Perhatikan Kesehjateraan Lembaga LKD Yang ada di Desa Contohnya LPMD,Karang Taruna,RW /RT karena BPD melihat sangat kecil Dana pembinaan dan Operasional Untuk LKD yang ada Di Desa . terlebih adalah ketua dan Pengurus RW/ RT sebagai garda terdepan yang bersentuhan langsung dengan masyarakat Desa.
Rencana Kenaikan Siltap Kepala Desa dan Juga Perangkat Desa ini Harus Di Kaji Ulang.Jangan Hanya Kepala Desa dan Perangkat Desa saja yang naik Siltapnya,Pemerintah kabupaten juga harus memperhatikan Kinerja Mereka di Desa.
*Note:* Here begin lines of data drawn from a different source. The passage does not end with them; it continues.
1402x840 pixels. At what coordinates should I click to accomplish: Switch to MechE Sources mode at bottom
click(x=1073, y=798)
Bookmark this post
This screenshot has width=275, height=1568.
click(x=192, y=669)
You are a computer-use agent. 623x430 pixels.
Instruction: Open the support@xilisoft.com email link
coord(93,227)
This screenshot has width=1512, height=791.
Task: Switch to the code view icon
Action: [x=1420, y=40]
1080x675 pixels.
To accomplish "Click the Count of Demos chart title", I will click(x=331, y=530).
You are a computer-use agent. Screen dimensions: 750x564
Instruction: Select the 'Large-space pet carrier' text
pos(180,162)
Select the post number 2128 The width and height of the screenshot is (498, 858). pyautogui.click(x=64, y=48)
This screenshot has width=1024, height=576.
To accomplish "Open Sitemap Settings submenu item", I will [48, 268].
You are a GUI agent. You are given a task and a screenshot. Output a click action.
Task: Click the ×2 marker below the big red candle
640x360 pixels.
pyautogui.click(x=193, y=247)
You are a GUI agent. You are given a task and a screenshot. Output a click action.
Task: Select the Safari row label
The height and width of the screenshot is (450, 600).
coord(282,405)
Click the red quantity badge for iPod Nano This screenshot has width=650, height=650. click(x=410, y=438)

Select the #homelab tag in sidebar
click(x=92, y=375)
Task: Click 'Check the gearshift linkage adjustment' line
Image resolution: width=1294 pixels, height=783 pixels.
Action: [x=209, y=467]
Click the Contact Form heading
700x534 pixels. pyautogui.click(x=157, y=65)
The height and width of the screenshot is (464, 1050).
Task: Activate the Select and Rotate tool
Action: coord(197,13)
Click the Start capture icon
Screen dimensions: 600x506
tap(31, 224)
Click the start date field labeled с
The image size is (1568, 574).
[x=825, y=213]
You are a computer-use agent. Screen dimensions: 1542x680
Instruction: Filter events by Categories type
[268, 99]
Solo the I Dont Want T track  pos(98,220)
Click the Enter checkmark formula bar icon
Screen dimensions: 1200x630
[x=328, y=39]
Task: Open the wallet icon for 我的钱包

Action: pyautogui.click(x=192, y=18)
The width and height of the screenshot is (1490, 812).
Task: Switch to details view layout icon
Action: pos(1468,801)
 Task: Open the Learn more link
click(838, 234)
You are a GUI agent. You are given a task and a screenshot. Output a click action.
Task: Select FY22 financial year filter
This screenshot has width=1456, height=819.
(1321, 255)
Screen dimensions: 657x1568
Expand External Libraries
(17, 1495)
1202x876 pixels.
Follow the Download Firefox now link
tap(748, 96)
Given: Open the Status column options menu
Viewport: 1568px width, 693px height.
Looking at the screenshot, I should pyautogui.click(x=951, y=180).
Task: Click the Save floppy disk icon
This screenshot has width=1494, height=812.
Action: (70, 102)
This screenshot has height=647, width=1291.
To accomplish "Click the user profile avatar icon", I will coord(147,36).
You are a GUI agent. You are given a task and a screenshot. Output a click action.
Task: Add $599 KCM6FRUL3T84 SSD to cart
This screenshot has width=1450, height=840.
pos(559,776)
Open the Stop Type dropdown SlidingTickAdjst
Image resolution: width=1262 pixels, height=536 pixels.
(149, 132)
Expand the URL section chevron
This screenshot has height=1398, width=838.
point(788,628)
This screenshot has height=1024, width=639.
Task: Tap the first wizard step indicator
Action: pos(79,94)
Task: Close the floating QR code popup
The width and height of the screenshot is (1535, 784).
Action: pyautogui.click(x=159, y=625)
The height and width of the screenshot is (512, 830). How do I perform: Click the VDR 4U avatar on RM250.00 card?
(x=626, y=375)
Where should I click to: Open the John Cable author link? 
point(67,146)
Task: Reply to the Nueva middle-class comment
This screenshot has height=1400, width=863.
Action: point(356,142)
Atur Tunjangan dan Operasional BPD dalam sebuah Produk hukum yang Jelas yang tidak Multi Tafsir di Desa sesuai Permendagri Nomer 110 tahun 2016 Pasal 57 ayat 4 berbunyi ‘’Besaran Tunjangan BPD sebagaimana di maksud pada ayat (1) dan ayat (2) di Tetapkan oleh Bupati/Walikota.’’ Karena Kami melihat Di Desa masih banyak BPD Yang tidak mendapatkan Tunjangan dan Operasional yang mewadai di karenakan tidak ada peraturan yang jelas yang mengatur besaran Tunjangan BPD.
Agar Terjadi Keselarasan dan Keseimbangan antara Perangkat Desa Daerah satu dengan Daerah Yang Lain Tanah Bengkok harus di Lelang secara Terbuka dan Transparan dan hasilnya Masuk menjadi Pendapatan Asli Desa ,Untuk Tunjangan Perangkat Desa Buat Batasan Minimal dan Maksimal agar Di Desa mempunyai dasar hukum yang kuat dalam menentukan Tunjangan Perangkat Desa.
Budi panggilan Akrabnya Juga Berjanji apabila Tuntutannya ini tidak di respon maka pihaknya akan menggelar Aksi lagi dengan jumlah massa yang lebih banyak.